Ribbed metal roofing is in the same family as Corrugated metal roofing. It is made in a similar fashion (at a metal mill), attached to the roof in the same way, and installation costs are about the same.

The key difference is in the appearance. Ribbed metal can be mistaken for Standing Seam, which is on the upper echelon of metal roofing.

Cost

Based on the price of materials alone, Ribbed metal paneling is certainly in the same ball park as Corrugated metal paneling.

The pricing does depend a bit on who you are purchasing the materials from, but a price range of $1.00 to $3.00 per linear foot is what you’ll routinely find. — This assumes you are going with a coated steel (i.e. galvanized or Galvalume), stainless steel or aluminum product. Then add a minimum of $2.50 to $4.00 per sq. ft. for professional installation, and you’ll get a base rate of $4.50 to $7.50 per sq. ft. of ribbed metal paneling installed.

Note: Labor costs may be higher than $3 per sq. ft.

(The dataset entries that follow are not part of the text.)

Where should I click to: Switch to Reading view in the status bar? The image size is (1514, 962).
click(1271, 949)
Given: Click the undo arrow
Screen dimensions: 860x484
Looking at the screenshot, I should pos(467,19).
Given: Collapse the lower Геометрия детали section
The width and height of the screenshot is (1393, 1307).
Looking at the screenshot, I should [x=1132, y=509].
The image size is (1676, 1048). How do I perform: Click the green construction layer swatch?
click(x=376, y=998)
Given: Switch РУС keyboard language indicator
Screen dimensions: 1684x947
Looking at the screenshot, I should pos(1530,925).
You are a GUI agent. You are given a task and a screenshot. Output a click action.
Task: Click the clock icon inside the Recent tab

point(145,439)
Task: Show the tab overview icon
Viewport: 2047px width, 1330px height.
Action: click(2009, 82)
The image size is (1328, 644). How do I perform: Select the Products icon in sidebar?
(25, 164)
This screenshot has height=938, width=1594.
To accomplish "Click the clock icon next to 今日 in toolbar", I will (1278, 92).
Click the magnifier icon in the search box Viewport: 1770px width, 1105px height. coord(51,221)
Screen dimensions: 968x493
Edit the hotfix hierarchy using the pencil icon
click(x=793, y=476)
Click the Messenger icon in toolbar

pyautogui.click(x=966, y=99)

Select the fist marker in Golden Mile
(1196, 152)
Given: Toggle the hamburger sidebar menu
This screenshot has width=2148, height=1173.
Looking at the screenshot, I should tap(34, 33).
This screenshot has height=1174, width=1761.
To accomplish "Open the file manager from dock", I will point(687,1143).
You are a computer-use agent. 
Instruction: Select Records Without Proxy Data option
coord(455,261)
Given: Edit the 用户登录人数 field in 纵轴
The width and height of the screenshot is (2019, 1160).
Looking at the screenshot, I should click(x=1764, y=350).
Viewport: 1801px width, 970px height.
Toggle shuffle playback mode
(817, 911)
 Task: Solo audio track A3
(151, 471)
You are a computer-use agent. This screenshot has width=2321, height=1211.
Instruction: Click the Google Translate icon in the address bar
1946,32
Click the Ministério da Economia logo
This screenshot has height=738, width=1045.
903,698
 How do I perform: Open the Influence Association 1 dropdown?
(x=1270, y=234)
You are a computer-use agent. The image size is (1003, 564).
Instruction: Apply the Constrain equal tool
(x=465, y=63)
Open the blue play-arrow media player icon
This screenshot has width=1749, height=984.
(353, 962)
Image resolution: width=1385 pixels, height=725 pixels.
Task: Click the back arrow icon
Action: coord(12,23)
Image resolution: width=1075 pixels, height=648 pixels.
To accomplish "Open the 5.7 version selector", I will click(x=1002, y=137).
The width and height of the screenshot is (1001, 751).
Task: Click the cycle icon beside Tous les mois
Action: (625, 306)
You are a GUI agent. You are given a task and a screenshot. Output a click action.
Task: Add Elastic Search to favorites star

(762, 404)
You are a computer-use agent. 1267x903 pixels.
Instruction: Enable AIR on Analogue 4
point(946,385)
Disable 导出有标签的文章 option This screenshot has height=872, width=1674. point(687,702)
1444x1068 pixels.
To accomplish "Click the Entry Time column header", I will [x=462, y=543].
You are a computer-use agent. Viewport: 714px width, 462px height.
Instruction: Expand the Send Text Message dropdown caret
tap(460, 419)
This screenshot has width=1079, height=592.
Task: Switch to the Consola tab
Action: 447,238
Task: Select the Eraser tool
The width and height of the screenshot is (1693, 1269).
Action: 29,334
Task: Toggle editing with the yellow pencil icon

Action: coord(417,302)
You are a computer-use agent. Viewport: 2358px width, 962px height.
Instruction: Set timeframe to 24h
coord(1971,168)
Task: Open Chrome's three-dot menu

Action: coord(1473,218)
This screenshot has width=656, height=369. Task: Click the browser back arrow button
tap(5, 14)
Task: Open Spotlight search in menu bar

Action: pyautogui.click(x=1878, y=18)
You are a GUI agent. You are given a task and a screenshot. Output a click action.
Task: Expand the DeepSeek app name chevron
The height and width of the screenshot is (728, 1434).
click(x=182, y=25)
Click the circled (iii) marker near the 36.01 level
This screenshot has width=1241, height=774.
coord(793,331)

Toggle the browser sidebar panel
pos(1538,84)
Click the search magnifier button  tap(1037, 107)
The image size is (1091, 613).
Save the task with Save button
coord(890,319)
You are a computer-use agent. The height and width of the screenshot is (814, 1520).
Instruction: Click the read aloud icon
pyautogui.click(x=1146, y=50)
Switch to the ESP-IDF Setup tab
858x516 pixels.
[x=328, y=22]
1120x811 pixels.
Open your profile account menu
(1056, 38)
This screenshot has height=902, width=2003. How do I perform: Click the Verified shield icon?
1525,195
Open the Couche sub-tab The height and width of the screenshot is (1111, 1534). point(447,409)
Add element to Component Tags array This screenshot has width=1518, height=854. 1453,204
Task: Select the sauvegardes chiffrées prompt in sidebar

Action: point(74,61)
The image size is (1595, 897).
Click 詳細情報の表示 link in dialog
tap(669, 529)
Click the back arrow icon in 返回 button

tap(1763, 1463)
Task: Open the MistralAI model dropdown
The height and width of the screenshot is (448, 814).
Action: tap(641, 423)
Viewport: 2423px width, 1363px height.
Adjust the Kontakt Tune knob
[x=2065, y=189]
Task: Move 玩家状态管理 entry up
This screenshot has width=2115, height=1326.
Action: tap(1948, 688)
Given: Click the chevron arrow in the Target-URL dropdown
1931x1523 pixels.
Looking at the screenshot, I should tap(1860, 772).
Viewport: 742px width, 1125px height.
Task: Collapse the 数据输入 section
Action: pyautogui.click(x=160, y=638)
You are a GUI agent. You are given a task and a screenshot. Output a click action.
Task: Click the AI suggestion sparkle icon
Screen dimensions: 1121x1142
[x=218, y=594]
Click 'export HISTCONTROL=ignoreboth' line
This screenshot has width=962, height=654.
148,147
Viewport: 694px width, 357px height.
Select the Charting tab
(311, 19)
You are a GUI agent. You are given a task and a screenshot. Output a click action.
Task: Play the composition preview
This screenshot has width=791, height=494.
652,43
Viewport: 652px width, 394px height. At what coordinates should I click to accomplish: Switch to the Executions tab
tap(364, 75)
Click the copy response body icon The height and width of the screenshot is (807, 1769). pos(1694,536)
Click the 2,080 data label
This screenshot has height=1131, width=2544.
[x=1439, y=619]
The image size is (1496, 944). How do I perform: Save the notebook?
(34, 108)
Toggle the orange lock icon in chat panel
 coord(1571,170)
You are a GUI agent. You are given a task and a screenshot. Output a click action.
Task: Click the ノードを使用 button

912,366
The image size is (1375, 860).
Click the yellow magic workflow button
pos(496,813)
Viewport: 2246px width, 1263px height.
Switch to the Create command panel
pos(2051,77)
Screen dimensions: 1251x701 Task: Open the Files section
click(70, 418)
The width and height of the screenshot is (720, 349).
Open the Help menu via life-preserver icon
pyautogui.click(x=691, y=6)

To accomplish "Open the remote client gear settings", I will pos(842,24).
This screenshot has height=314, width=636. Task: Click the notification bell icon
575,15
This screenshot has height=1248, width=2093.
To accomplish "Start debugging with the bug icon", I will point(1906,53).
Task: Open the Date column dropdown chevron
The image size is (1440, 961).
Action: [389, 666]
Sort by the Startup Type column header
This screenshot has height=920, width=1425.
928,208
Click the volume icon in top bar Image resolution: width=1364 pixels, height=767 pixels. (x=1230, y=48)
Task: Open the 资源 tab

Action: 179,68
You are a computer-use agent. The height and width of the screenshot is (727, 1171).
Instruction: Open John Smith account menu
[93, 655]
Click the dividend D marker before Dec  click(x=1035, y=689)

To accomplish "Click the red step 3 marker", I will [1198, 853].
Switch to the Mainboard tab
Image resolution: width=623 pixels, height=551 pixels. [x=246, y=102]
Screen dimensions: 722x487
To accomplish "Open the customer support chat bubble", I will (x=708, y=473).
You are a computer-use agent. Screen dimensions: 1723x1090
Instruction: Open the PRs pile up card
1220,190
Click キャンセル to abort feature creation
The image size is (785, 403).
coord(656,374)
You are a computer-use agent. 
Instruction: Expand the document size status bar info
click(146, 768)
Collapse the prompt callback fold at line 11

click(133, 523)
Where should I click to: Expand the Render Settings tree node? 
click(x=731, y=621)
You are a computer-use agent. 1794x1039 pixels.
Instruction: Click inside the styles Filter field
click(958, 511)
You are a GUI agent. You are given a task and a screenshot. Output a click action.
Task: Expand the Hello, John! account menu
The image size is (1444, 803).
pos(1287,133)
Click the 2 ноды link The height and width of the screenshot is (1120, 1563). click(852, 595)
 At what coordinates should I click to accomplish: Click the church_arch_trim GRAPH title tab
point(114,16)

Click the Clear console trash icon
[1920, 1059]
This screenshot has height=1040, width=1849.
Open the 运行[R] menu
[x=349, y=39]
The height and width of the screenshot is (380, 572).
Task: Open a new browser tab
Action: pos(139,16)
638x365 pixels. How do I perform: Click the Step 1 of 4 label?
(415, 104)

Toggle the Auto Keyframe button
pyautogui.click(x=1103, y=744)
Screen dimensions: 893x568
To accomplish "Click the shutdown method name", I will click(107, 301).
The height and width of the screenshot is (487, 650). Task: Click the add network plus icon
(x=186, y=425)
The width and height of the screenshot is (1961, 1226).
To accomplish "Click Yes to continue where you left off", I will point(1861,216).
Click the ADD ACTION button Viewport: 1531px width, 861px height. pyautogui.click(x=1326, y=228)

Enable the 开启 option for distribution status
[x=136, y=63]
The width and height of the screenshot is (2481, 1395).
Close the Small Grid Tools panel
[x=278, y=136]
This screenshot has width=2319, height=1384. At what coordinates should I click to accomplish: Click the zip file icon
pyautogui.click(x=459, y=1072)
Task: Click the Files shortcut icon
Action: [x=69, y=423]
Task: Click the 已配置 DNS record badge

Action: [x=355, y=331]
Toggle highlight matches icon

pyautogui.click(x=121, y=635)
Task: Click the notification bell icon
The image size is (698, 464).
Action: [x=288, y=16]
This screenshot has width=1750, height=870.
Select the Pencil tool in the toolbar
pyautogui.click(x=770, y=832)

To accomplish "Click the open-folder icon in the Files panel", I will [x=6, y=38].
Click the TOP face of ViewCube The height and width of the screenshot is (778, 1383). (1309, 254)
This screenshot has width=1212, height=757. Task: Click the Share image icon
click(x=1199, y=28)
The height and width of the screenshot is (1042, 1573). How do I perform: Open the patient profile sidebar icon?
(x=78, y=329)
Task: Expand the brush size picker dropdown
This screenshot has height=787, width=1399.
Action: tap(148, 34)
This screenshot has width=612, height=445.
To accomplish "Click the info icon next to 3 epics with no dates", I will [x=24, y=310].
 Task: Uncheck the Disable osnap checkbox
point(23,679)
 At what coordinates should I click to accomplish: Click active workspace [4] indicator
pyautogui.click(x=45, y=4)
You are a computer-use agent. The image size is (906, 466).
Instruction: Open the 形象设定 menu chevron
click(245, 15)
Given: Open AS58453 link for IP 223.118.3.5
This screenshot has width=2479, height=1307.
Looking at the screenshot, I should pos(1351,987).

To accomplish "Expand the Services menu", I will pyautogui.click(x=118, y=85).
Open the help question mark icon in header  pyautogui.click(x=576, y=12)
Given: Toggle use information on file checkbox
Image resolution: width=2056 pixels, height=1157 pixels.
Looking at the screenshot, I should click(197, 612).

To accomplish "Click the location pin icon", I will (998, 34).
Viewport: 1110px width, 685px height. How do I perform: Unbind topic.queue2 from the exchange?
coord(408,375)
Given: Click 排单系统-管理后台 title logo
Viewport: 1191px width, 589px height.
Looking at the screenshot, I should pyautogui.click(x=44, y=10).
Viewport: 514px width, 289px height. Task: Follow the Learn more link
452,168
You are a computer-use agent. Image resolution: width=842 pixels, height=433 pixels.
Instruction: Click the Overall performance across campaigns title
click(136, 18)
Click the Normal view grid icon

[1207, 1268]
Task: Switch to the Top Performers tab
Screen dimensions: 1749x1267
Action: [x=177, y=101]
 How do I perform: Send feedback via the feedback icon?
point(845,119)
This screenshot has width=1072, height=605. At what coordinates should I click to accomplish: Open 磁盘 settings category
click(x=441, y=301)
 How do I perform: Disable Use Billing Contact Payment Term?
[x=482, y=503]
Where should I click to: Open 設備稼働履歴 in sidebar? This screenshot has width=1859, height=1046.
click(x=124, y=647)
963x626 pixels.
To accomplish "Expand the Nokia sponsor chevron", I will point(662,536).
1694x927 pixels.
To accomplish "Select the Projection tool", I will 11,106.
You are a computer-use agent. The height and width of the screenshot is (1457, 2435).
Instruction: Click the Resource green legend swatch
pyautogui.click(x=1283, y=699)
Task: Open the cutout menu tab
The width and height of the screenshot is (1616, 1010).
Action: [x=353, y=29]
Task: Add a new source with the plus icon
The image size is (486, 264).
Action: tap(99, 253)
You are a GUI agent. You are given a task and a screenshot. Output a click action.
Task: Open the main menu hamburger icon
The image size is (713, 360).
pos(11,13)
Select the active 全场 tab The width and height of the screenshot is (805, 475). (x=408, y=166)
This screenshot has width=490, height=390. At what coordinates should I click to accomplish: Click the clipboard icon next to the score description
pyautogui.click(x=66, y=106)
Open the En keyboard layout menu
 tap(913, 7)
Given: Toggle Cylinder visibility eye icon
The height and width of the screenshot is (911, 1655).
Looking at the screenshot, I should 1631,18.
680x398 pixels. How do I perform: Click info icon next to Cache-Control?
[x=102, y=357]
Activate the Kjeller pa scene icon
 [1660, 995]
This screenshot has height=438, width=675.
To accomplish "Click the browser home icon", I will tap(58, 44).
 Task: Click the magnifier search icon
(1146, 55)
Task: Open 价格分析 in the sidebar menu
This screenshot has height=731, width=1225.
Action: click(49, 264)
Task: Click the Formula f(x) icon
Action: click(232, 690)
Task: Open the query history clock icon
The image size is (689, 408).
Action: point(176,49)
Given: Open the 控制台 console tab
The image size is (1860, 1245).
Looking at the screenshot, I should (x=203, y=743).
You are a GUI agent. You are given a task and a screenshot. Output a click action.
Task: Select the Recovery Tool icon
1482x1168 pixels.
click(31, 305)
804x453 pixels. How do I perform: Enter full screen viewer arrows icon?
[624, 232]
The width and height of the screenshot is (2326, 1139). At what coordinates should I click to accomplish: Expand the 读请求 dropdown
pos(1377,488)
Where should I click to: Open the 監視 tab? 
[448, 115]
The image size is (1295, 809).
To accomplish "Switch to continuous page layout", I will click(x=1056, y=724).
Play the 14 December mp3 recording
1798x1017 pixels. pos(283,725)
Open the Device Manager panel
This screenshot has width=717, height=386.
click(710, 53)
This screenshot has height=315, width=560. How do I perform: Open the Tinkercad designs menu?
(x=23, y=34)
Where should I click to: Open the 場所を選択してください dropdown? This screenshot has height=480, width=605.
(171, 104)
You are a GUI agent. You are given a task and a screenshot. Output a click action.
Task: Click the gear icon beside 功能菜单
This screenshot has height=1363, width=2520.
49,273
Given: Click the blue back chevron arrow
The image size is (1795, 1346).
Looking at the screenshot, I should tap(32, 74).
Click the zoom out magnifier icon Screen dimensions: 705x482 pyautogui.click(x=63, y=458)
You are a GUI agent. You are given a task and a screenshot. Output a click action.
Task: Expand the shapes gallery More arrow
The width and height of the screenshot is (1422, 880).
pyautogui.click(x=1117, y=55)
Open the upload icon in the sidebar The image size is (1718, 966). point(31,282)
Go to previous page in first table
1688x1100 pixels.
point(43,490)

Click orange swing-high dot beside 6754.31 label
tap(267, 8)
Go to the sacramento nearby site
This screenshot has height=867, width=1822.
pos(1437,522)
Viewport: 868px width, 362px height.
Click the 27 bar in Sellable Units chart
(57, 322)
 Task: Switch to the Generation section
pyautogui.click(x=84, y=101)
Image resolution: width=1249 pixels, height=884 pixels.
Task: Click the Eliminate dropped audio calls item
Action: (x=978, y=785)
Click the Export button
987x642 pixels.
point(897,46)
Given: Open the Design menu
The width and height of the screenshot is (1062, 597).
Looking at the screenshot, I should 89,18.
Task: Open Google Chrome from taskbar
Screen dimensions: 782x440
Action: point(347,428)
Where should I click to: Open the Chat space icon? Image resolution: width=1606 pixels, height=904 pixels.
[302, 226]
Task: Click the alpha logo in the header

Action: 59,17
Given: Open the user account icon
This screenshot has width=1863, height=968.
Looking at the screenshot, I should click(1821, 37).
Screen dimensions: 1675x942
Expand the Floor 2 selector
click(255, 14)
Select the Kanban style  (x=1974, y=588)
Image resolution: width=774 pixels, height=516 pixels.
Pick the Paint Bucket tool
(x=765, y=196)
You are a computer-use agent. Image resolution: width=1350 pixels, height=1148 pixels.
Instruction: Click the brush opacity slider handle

Total cost ought to be below $7.00 to $9.50 per sq. ft. installed, which means the cost of warrantied labor could go as high as $4.00 to $6.00 per sq. ft., in some cases.

Why would installation costs ever be that much higher higher? Well location is part of it, along with complexity of your roof, slope, or pitch, of the roof, and amount of custom metal flashing required for the job.

If your existing roof is to be torn off and disposed of, that would be a separate line item cost. Same goes with possible repairs to the roof. The good news is that Ribbed metal roofing can be installed over the existing roof.

For an average sized roof (say 1,600 sq.ft.), the total installation cost is likely to fall within $6,500 to $10,500.

A very large roof, say 3,000 sq. ft. would then be double, right? Not necessarily. If it is a non-complex roof, it could be significantly less than double as the more product you order and the more work being provided to the contractor, the less of an overall charge per sq. ft. the project could result in.

ROI: With all metal roofing, the return (value to cost) on your investment will be excellent. It starts at around 86% and, again, depending on your location may be higher.

This means that if you were to spend say $10,000 for a ribbed metal roof and sell your home while the roof is still in great condition, you can plan to recoup $8,600 of that value just from this part of your home.

Residential homes along the east coast of the U.S. tend to fetch better than 86% ROI.